Earning a living from the marketplace
Recently, we have been at meetings where we have had the chance to hear presentations by people who view agriculture and agricultural economics differently than we do. Listening to them has caused us to ponder the question of how we can look at the same data and come to such radically different policy conclusions.
Agricultural economists have long known that the price elasticity of food on both the demand side and the supply side is very low. Translated from economist-speak, what that means is that when aggregate farm commodity prices are low, consumers, livestock feeders, and industrial users of these commodities do not increase their utilization enough to sop up the “excess” production.
Similarly, when prices drop, crop producers do not cut back on their production in the same ways that other industries do. We have described a number of reasons for that behavior in previous columns, so we will not repeat those here. Interestingly, animal production—with its livestock cycle—that traditionally has been more price responsive than crops now appears to be less price responsive than it used to be as the result of the integration and consolidation of the industry.
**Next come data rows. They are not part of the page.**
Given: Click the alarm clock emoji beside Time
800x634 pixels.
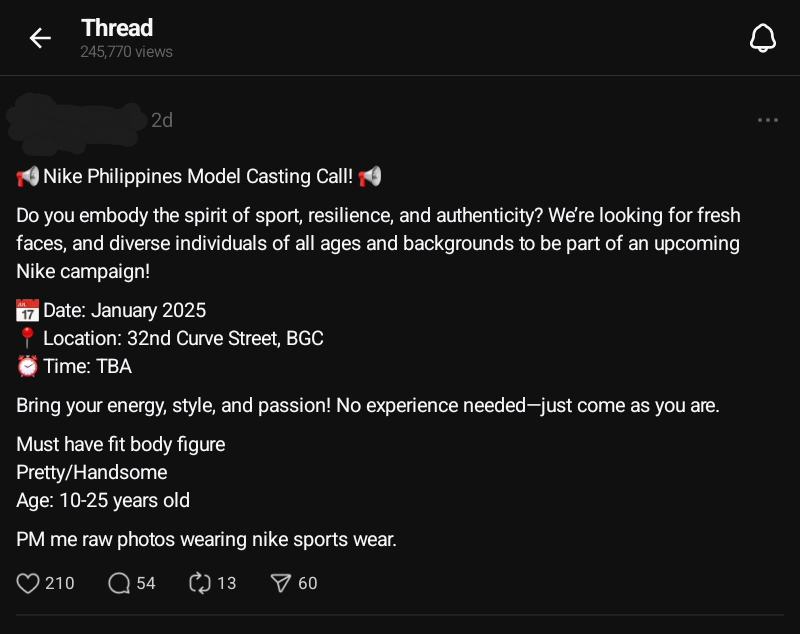Looking at the screenshot, I should click(27, 366).
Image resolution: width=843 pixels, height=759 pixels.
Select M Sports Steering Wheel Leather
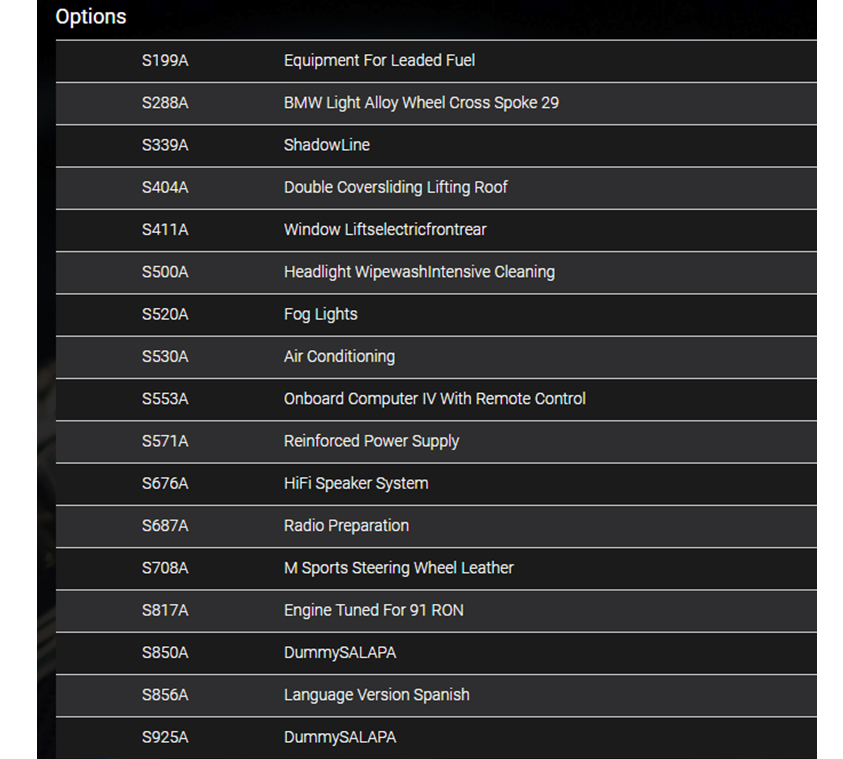398,568
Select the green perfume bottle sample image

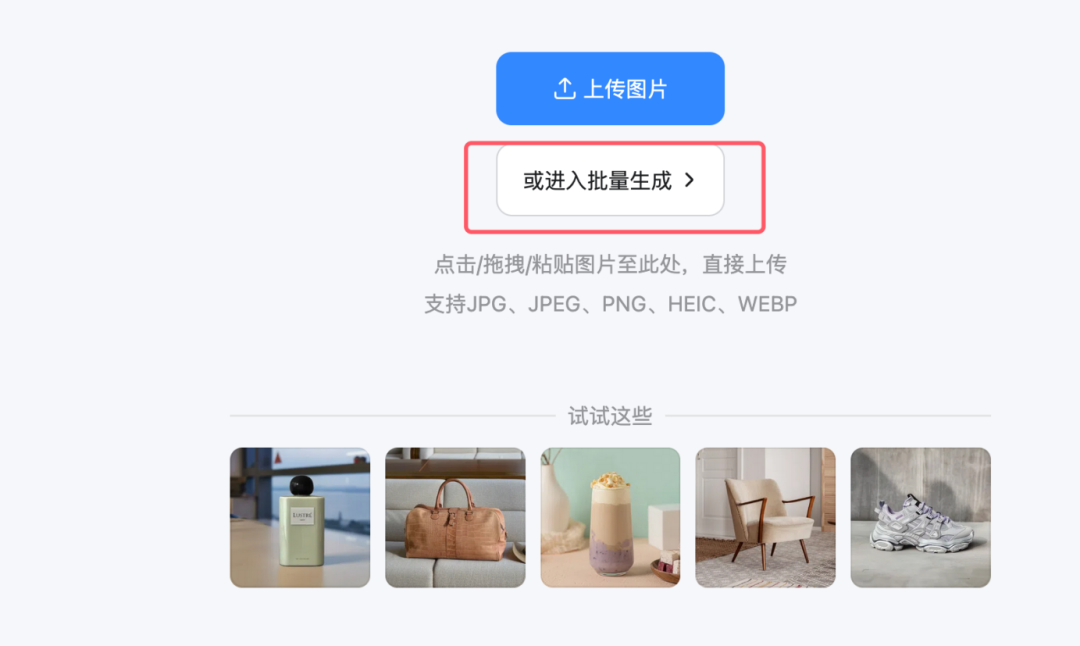tap(300, 517)
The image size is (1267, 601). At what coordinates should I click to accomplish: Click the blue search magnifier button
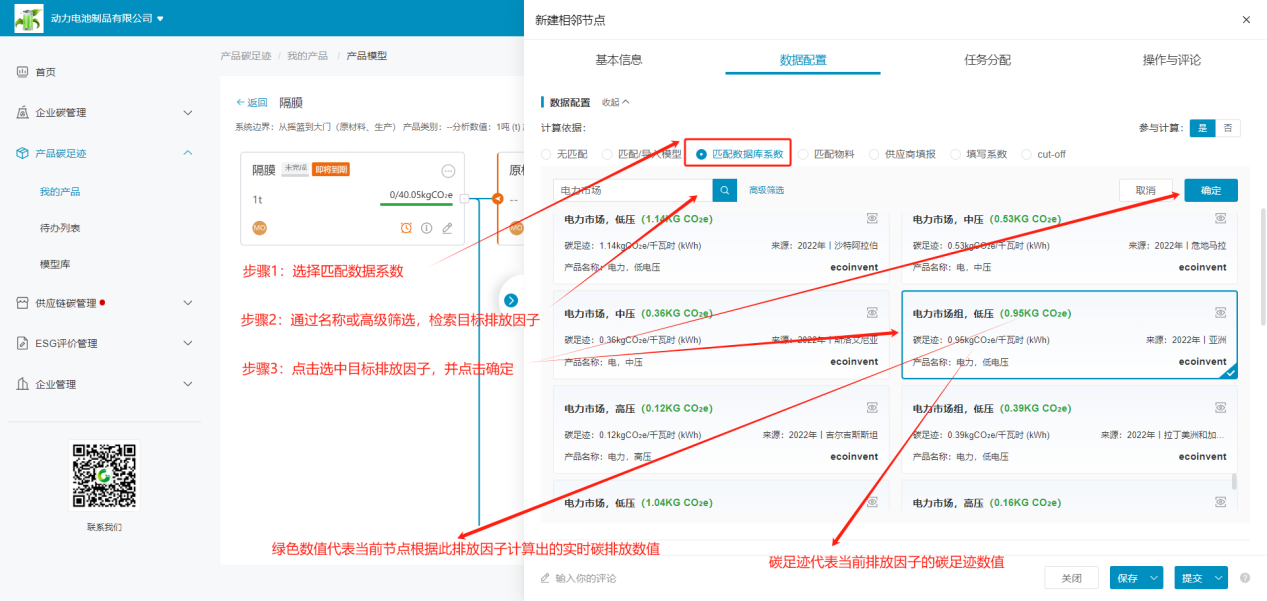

In the early 1980s, with the rise to dominance of the supply-side, market oriented, anti-government-involvement style of economics that was espoused during the Ronald Reagan era, we began to see colleagues argue that—because of the increased importance of exports—agricultural demand had become more price responsive and that domestic agricultural supply was also becoming more price responsive because farmers were using more purchased inputs.
There is the old saying that “time reveals all,” and it certainly has never been more true than in the last 25 to 30 years. It turns out that exports provide little buffer when prices decline. And, even with purchased inputs, crop producers are no more price responsive when it comes to total crop acreage than when they were using manure and saved seeds.
As a result, most of our colleagues are now more willing to admit that there is a low price elasticity on both the supply and the demand sides of the economic transaction. With little price responsiveness, prices tumble, farmers quickly face a serious financial problem and the usual orderly market self-correction is thwarted. In economist-speak, we call this a “market failure.”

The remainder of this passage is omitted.